PASSAGE:
%%
Back to Homepage

1 Abstract

In this project, we intend to use machine learning techniques to predict the visitor’s shopping intention. The data consist of features such as the closeness of the site visiting time to a special day, the number of pages visited by the visitor about a product, which was extracted from the visit log of an online shopping website. Random forest (RF), support vector machines(SVMs), and multilayer perceptron(MLP) are used for prediction. We use oversampling to improve the performance and scalability of the classifier. An ensemble using the predictions from the three models was run. The results show that MLP has higher accuracy and F1 Score than RF and SVM while oversampling did help with the model performance. The ensemble had the highest accuracy and F1 score among all. Page value, number of product-related pages visited and product-related page visiting time is the most important features to predict purchasing intention.

2 Introduction

For online shopping websites, they could be popular for visitors, but the conversion rate for those who are interested in the product to those who make the purchases could less than ideal. Correctly identifying the aspect that websites could improve upon in order to turn more “visitors” into “buyers” becomes crucial. Also, being able to predict the potential “buyers” with higher accuracy would allow the websites to properly allocate their advertising or other visual information to encourage purchase behavior. Our goal of this paper is to find a better model to predict purchase intention and identify the important features that contribute to the prediction.

Feature “Product Related” refers to the number of pages visited by shoppers about the feature “Product Related”. The product is the one that shoppers want to buy, thus, the “Product Related” is an important feature to predict shopper’s intention.
%%
DIRECTIVE 1:
Identify and copy each line of the records that contains the string "Instruction", matching its case exactly.
The shopping-intention study has nothing to do with the records.

SUPPLIED DATA:
%%
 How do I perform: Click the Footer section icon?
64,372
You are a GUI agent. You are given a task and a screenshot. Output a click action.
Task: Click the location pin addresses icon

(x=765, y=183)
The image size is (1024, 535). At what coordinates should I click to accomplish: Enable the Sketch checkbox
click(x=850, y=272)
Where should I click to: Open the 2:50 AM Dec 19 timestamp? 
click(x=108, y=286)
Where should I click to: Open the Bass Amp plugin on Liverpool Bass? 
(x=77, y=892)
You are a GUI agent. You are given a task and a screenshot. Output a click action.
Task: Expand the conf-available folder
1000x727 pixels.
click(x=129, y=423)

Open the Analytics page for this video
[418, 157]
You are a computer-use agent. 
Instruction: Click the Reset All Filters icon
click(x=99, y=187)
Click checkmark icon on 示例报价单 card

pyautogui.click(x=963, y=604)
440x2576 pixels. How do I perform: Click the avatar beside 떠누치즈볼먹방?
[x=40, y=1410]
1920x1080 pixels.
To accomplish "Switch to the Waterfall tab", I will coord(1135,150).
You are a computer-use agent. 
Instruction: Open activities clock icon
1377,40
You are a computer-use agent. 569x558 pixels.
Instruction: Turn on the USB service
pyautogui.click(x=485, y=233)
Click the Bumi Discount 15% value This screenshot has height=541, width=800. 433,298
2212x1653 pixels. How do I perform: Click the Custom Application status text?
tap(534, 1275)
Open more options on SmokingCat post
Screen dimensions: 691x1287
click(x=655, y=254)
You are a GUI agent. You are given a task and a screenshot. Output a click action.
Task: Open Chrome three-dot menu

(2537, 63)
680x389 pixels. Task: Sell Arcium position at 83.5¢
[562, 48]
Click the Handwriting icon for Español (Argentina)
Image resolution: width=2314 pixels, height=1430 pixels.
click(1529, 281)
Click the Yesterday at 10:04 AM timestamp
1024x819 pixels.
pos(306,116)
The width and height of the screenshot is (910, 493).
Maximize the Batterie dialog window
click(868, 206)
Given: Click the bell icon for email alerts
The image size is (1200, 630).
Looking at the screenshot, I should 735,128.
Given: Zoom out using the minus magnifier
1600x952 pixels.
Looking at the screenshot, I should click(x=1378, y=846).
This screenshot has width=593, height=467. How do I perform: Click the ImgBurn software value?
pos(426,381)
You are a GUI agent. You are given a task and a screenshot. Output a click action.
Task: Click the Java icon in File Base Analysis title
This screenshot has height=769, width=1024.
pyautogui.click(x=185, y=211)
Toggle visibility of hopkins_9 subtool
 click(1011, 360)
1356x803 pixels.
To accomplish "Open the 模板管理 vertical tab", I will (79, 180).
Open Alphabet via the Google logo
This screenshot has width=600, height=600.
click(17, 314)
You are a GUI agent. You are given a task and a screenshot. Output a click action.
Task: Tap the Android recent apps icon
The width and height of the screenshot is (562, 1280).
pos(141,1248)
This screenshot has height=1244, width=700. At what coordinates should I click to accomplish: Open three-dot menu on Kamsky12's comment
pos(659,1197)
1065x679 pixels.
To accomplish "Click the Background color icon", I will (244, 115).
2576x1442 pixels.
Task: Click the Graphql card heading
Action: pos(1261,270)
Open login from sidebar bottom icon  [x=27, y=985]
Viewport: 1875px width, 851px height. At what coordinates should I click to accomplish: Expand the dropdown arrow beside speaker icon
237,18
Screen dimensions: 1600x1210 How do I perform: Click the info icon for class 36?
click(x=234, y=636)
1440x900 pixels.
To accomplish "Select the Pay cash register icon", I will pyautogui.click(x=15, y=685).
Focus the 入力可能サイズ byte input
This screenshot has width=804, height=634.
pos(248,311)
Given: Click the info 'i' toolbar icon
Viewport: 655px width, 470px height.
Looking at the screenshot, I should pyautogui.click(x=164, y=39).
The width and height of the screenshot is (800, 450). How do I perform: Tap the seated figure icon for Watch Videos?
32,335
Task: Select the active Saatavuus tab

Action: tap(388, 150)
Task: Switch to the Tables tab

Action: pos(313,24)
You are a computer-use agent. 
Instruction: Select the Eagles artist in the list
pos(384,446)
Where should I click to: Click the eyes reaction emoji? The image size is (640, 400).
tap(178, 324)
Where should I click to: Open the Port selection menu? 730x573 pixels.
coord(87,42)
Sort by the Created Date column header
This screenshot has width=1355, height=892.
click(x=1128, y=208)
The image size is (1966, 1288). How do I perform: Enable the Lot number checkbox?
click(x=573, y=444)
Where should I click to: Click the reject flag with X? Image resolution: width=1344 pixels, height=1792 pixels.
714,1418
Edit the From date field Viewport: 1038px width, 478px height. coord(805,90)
%%
DIRECTIVE 2:
Set down the shopping-intention study word for word, beginning at the words "2 Introduction" and stopping after "to the prediction.".

FINAL RESULT 1:
Instruction: Click the Reset All Filters icon
Instruction: Open activities clock icon
Instruction: Turn on the USB service
Instruction: Select the Eagles artist in the list

FINAL RESULT 2:
2 Introduction

For online shopping websites, they could be popular for visitors, but the conversion rate for those who are interested in the product to those who make the purchases could less than ideal. Correctly identifying the aspect that websites could improve upon in order to turn more “visitors” into “buyers” becomes crucial. Also, being able to predict the potential “buyers” with higher accuracy would allow the websites to properly allocate their advertising or other visual information to encourage purchase behavior. Our goal of this paper is to find a better model to predict purchase intention and identify the important features that contribute to the prediction.